Land of the Lost

Watching Will Ferrell run away from herky-jerky, stop-motion dinosaurs is a concept that is inherently funny. Unfortunately director Brad Silberling doesn’t use stop-motion dinosaurs or anything else that might be regarded as a sight-gag in his attempt to turn the extremely low-budget, classic Saturday morning television series Land of the Lost into a full-blown comedy. Instead he buries his movie in the latest of high-tech wizardry and, unexpectedly, treats the whole Land of the Lost mythos in a fairly businesslike fashion.

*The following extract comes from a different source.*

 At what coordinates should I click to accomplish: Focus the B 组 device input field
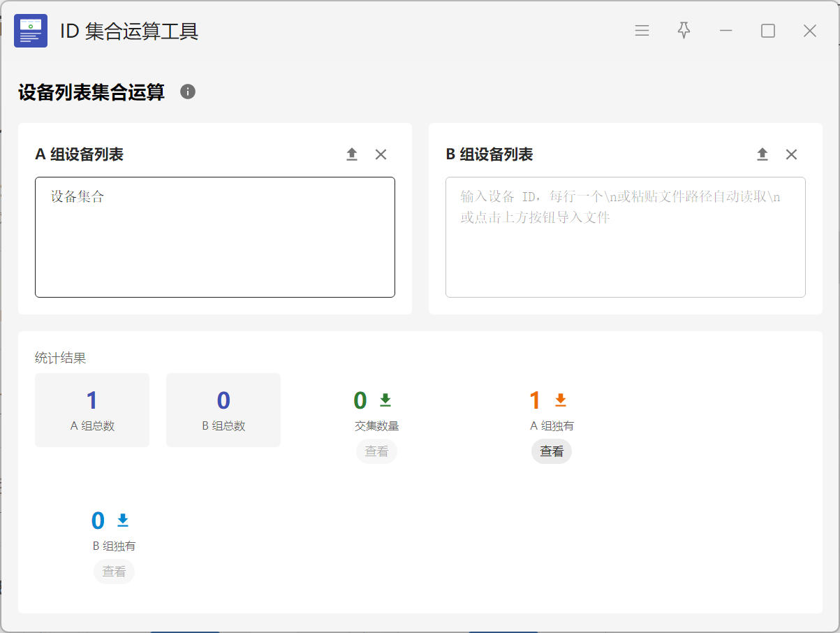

It’s a huge disappointment. Land of the Lost was ripe for hilarious parody. Poke fun at the series and the whole, now somewhat silly, low-budget stop-motion genre and maybe they’d have had something. Instead, this is a pretty standard Will Ferrell movie. The jokes come not from the film’s ridiculous premise or even from the outlandish situations Will Ferrell is thrust into. Most of those are played seriously. The film only attempts to be funny whenever whatever CGI action moment it’s just put us through is over with and Ferrell stands around to engage in semi-improvisational speeches designed to make himself look like an ass. Land of the Lost isn’t the butt of the joke, Will Ferrell is, and we’ve seen this movie before.

At least it doesn’t waste any time in getting down to dino-business. The film opens and within minutes Ferrell’s crackpot scientist character Dr. Rick Marshall has fallen through a time warp with his assistant Holly (Anna Friel) and a hapless tour guide named Will (Danny McBride). They land in a bizarre world which has merged both space and time, resulting in a place where dinosaurs roam hellish jungles populated by fearsome creatures, next door to abandoned Motel swimming pools. Again, this setting should be hilarious. It’s a place where anything can happen, where insanity is the norm, where comedic opportunities lurk around every corner. This script ignores them.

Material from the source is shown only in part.